La senadora del PAN Lilly Téllez fue detenida la madrugada del jueves en su domicilio de la colonia Del Valle, Ciudad de México, acusada de mantener a 11 trabajadores migrantes centroamericanos en condiciones de esclavitud en un taller de costura clandestino durante 16 meses sin pagarles un peso. Según la carpeta de investigación CI-FGR/CDMX/2025/21847, la legisladora confiscaba los pasaportes de las víctimas al llegar a México y los amenazaba constantemente con denunciarlos ante el Instituto Nacional de Migración si intentaban escapar, mientras los obligaba a producir ropa pirata de marcas internacionales que vendía en tianguis de Tepito generando ganancias superiores a $8.4 millones de pesos.
La investigación de la Fiscalía Especializada en Delitos de Trata de Personas revela que el taller operaba en un bodega de 180 metros cuadrados en la colonia Obrera, donde las víctimas dormían hacinadas entre las máquinas de coser sin ventilación, comían una sola vez al día y trabajaban jornadas de 16 horas produciendo réplicas de Nike, Adidas, Tommy Hilfiger y Lacoste.
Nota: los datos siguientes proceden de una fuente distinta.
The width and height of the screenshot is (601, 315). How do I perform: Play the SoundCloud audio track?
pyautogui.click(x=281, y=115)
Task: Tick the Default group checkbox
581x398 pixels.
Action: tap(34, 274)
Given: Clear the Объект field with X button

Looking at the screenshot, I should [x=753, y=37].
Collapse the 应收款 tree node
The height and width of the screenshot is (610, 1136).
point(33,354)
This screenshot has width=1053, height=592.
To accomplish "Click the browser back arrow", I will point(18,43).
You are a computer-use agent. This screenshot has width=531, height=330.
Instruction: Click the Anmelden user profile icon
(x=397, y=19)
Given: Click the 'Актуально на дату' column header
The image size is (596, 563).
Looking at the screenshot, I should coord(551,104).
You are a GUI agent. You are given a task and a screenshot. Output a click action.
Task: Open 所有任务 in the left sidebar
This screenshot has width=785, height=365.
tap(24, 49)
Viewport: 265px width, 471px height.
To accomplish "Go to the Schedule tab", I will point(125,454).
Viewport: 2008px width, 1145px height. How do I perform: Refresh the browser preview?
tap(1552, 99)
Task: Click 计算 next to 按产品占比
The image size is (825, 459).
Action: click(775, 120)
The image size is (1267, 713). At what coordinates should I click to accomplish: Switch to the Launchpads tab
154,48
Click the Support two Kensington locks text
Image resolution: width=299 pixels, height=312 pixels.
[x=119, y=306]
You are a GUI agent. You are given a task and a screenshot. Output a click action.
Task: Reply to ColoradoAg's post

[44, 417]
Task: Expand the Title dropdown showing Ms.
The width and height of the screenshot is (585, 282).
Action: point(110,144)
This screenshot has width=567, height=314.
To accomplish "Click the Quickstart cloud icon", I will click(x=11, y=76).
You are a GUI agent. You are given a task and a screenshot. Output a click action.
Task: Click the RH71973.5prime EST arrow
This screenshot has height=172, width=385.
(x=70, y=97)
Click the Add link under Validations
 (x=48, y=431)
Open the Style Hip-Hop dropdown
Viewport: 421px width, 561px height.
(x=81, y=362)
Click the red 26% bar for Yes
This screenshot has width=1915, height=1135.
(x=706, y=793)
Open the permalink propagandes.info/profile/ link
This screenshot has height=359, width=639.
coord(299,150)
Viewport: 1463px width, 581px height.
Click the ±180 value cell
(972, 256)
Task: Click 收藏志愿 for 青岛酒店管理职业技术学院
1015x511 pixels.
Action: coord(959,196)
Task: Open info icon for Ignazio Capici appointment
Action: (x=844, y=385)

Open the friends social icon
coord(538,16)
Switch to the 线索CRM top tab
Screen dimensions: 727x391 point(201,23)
Agentes rescataron el martes a 7 hondureños, 3 guatemaltecos y 1 salvadoreño en condiciones deplorables: desnutrición severa, infecciones respiratorias y lesiones en manos por sobrecarga laboral.
“Nos prometió trabajo digno con salario de $8,000 mensuales. Jamás vimos un centavo. Nos tenía amenazados todo el tiempo”, declaró con lágrimas María Isabel Gómez, hondureña de 28 años explotada durante 14 meses. Testimonios documentan que Téllez visitaba el taller cada martes y viernes para supervisar producción y amenazar: “Si hablan, los deporto en 24 horas. Nadie les va a creer”. Registros de llamadas confirman 47 contactos con distribuidores de Tepito.
Estados de cuenta bancarios filtrados muestran depósitos por ventas de mercancía pirata superiores a $485,000 mensuales entre noviembre de 2023 y febrero de 2025. Peritos recuperaron 2,847 prendas falsificadas valuadas en $3.2 millones de pesos. Expertos médicos confirmaron que las víctimas perdieron entre 12 y 18 kilos de peso corporal por desnutrición crónica. “Comíamos frijoles aguados y tortillas duras. Dos compañeros se desmayaban seguido”, relató José Luis Mendoza, guatemalteco de 34 años.
La senadora enfronta cargos por trata de personas con fines de explotación laboral, privación ilegal de la libertad y falsificación de mercancía. Permanece detenida mientras autoridades investigan red de complicidad con comerciantes de Tepito.